Smoobu
- Type: Subsidiary
- Industry: Software as a service; Property management software; Travel technology;
- Founded: August 8, 2014; 12 years ago in Berlin, Germany
- Headquarters: Berlin, Germany
- Key people: Jannik Abraham (Managing Director); Jürgen Zoilo von Beyme Cortés (Managing Director);
- Products: Vacation rental property management, channel management software
- Parent: HomeToGo
- Website: www.smoobu.com

= Smoobu.com =

German vacation rental software company

Smoobu GmbH is a software as a service company based in Berlin that develops property management and channel management software for vacation rental hosts. The company has been part of the HomeToGo Group since 2021 and its software business forms part of the group's HomeToGo_PRO business-to-business segment.

==History==
Smoobu was registered in Berlin on 8 August 2014 and was founded by Fabian Beckers and Philipp Reuter. The company initially focused on business customers before shifting towards software aimed at individual and small-scale vacation rental hosts. Its business model developed as a subscription-based SaaS service, with pricing linked to the number of properties managed through the platform.

In 2020, the founders said that the platform was used to manage more than 50,000 properties in 120 countries. By April 2021, more than 70,000 vacation rental listings were managed through Smoobu.

On 1 March 2021, HS Holiday Search GmbH, a wholly owned subsidiary of HomeToGo, acquired Smoobu for €18.5 million.
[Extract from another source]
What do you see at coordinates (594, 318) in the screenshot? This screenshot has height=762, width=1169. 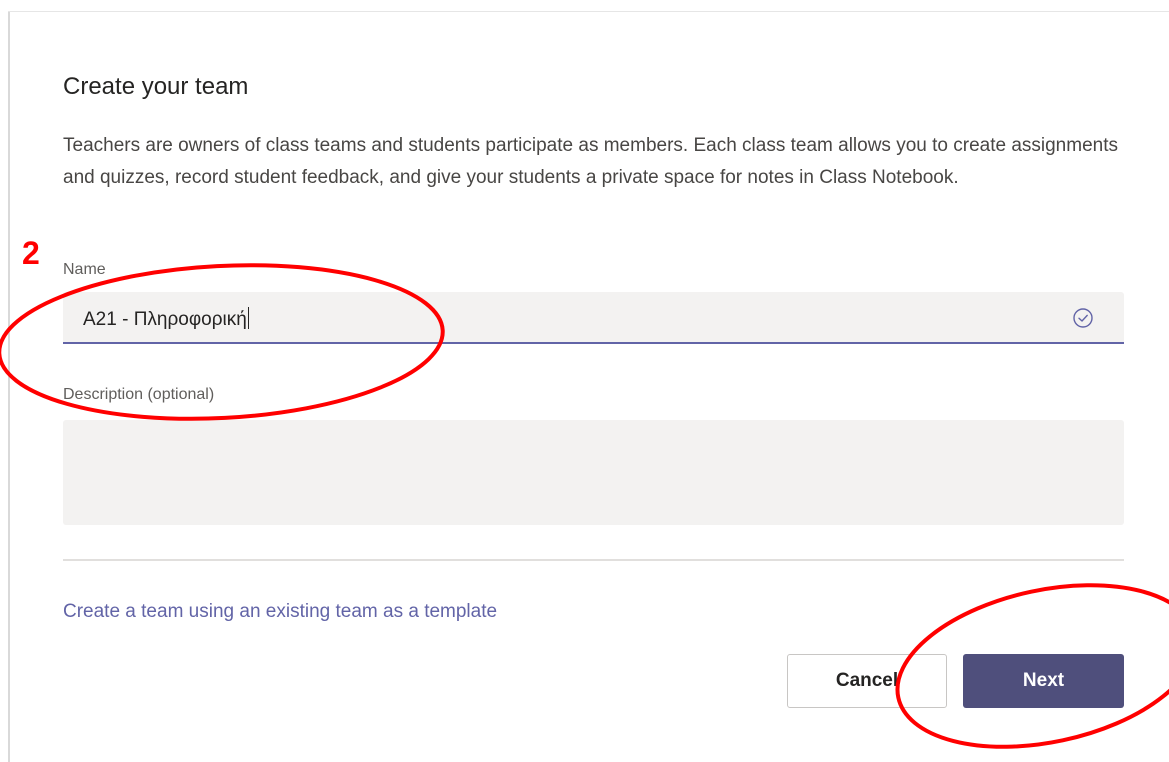 I see `name-input: A21 - Πληροφορική` at bounding box center [594, 318].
Smoobu subsequently became part of HomeToGo_PRO, the group's business-to-business software and services segment, which was renamed in 2024. HomeToGo reported that revenue from its Subscriptions & Services segment, which included Smoobu, increased by 48% to €35.1 million in 2023, with Smoobu identified as a major contributor to the increase. Jannik Abraham serves as managing director of Smoobu, alongside Jürgen Zoilo von Beyme Cortés.

In November 2025, Smoobu joined the Deutscher Ferienhausverband, the German association representing the holiday-home sector.

==Software==
Smoobu provides property management and channel management software for vacation rental hosts. Its tools include reservation and calendar management, synchronization across booking platforms, guest communication, dynamic pricing and direct bookings.

The platform also includes a Dynamic Pricing tool and a Website Builder for creating direct-booking websites integrated with Smoobu's reservation and channel management system. Smoobu has also developed integrations with services including Operto and Minut.

In 2026, Smoobu was listed by Airbnb as a Preferred Software Partner. In the same year, the company published the annual Smoobu Insights report, How Hosts Will Win: Quality, Value, and Professionalization, which used internal booking data and external travel forecasts to examine trends in the vacation rental market.